[YOUR TASK] Consider the listing below. Extract exactly the lines from the line containing "Open notifications bell icon" to the line containing "The height and", both included.

── INFORMATION GIVEN

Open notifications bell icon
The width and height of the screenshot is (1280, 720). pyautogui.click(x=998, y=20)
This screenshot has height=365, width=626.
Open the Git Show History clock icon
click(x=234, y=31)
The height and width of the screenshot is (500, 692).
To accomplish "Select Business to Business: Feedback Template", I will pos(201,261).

────
── INFORMATION GIVEN

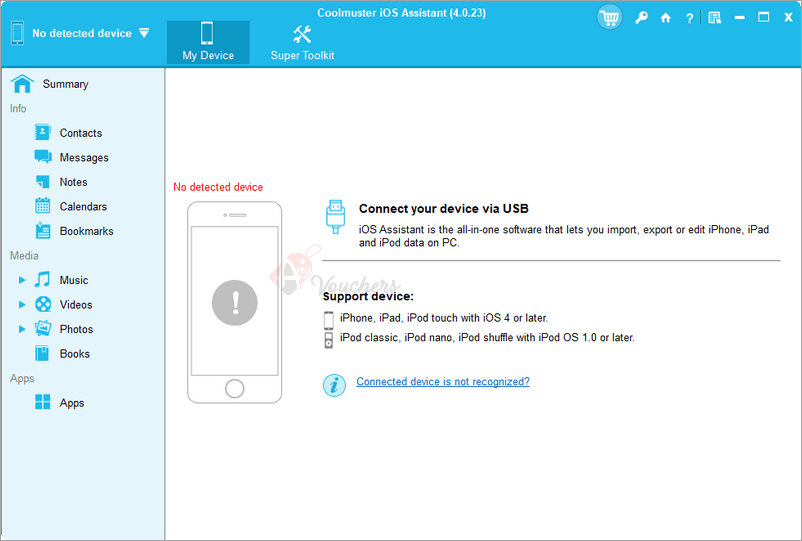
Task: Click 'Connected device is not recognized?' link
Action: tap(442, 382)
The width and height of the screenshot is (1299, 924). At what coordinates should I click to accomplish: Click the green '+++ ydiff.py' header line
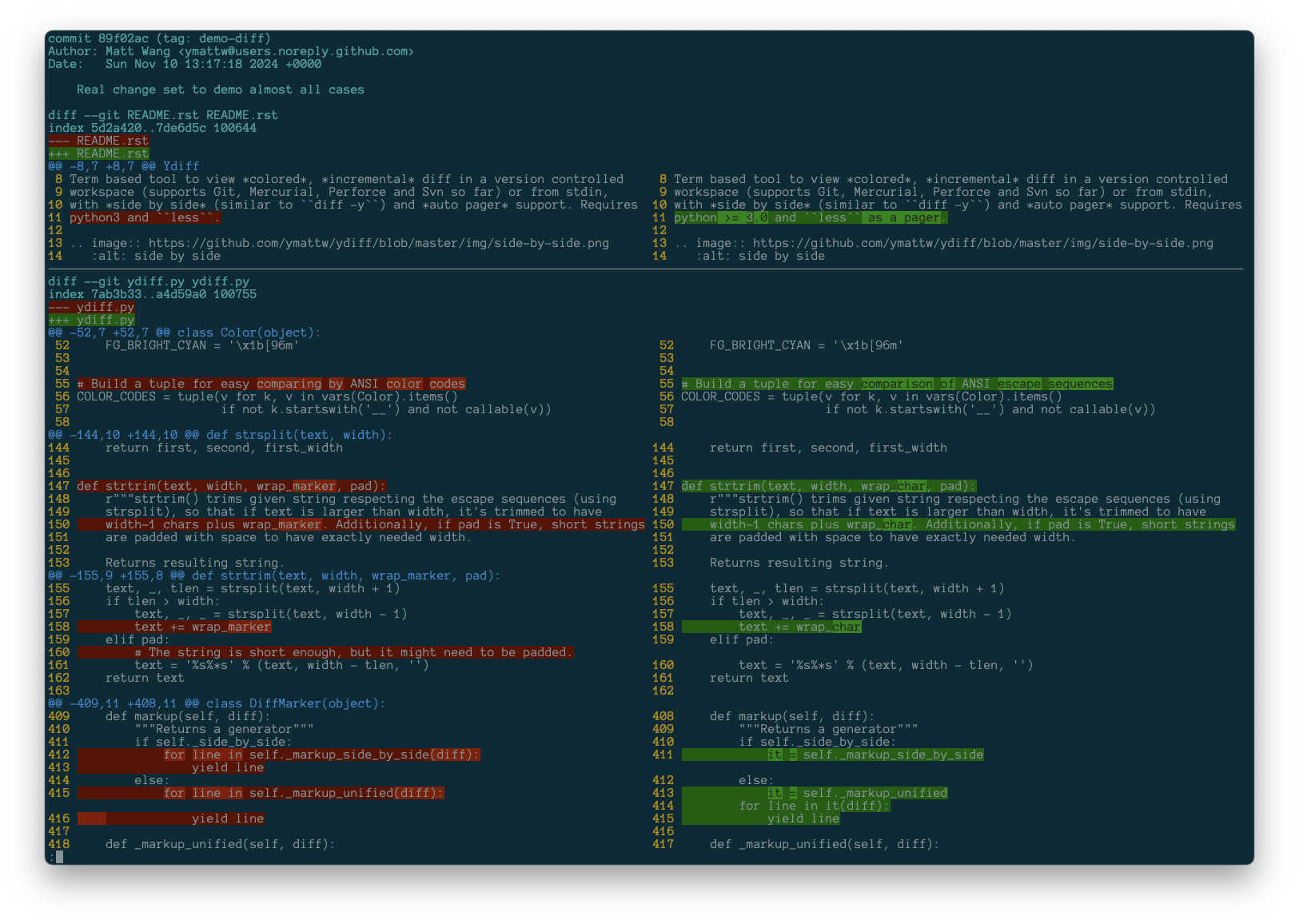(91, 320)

────

[TASK RESULT]
Open notifications bell icon
The width and height of the screenshot is (1280, 720). pyautogui.click(x=998, y=20)
This screenshot has height=365, width=626.
Open the Git Show History clock icon
click(x=234, y=31)
The height and width of the screenshot is (500, 692).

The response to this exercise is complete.